The Canyon Lands Section of the Colorado Plateau is a physiographic section of the larger Colorado Plateaus province, which in turn is part of the larger Intermontane Plateaus physiographic division in the Western United States.

==Description==
The Canyon Lands are a desolate, but spectacularly scenic sandstone area of southeastern Utah and northeastern Arizona. Dominated by canyons (as the name implies) this section has four large upwarps between which are structural basins. Very little faulting is associated with the upwarps or basins. Other distinctive features of the Canyon Lands Section are the laccolithic mountains, like the Henry Mountains and the La Sal Mountains. These are structural domes.

The turbid San Juan River flows into the region from the east, through a deep meandering gorge, which, with its tributaries, drains a far-reaching area, including the La Plata Mountains, the San Juan Mountains and other lesser ranges on the Continental Divide, the Chuska Mountains, and enormous areas of mesa land in the interior of the basin. From the Wasatch Range and Aquarius Mountains on the west come other, but lesser, silt-laden streams, all carving the deep, winding canyons which have given this country its name and developed a weirdly dissected landscape. The Colorado River is the largest such stream.

In northeastern Arizona is Monument Valley, where sharp spires, obelisks, and tower-like masses of rock rise hundreds of feet above their surroundings. At the eastern margin of the Canyon Lands is the Mesa Verde, a huge cuesta that has been deeply dissected by streams. Here in great recesses in the canyon walls are found the ruins of ancient cliff dwellings.

East of the Little Colorado River are the brilliantly colored areas known as the Painted Desert. Here the rocks show gorgeous colors in strata that are gently inclined and present a series of cliffs that are slowly migrating as weathering and erosion proceed.

The area north of the canyon of the San Juan River has several surfaces varying from 6000-7000 ft above sea level. There are bold escarpments bordering some of these plateaus, canyons with steep walls, and a group of mesas called the Tables of the Sun, and several national monuments containing natural bridges.

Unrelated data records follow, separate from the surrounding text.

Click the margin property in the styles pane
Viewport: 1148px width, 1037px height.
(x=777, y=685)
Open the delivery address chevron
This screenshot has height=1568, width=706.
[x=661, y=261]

The Canyon Lands terminate, approximately, at a third, intermittent barrier formed by the Paria Plateau, Black Mesa, and the Chuska Mountains mass.

==Geology==
Perhaps the dominant physical feature within the area is the San Rafael Swell occupying the majority of Emery County, Utah. This feature is a large northeast trending upwarp approximately 75 mi long and 30 mi wide that is part of a much larger, double-plunging anticline (e.g., dome) structure. This large, regional fold exposes rocks of Pennsylvanian through Cretaceous age. Resistant beds of sandstone are exposed as hogbacks on the steeply upturned east and west flanks of the anticline and are referred to locally as "reefs." Three perennial rivers (the Muddy, San Rafael, and Price) flow eastward across the San Rafael Swell into the Green and Colorado River systems.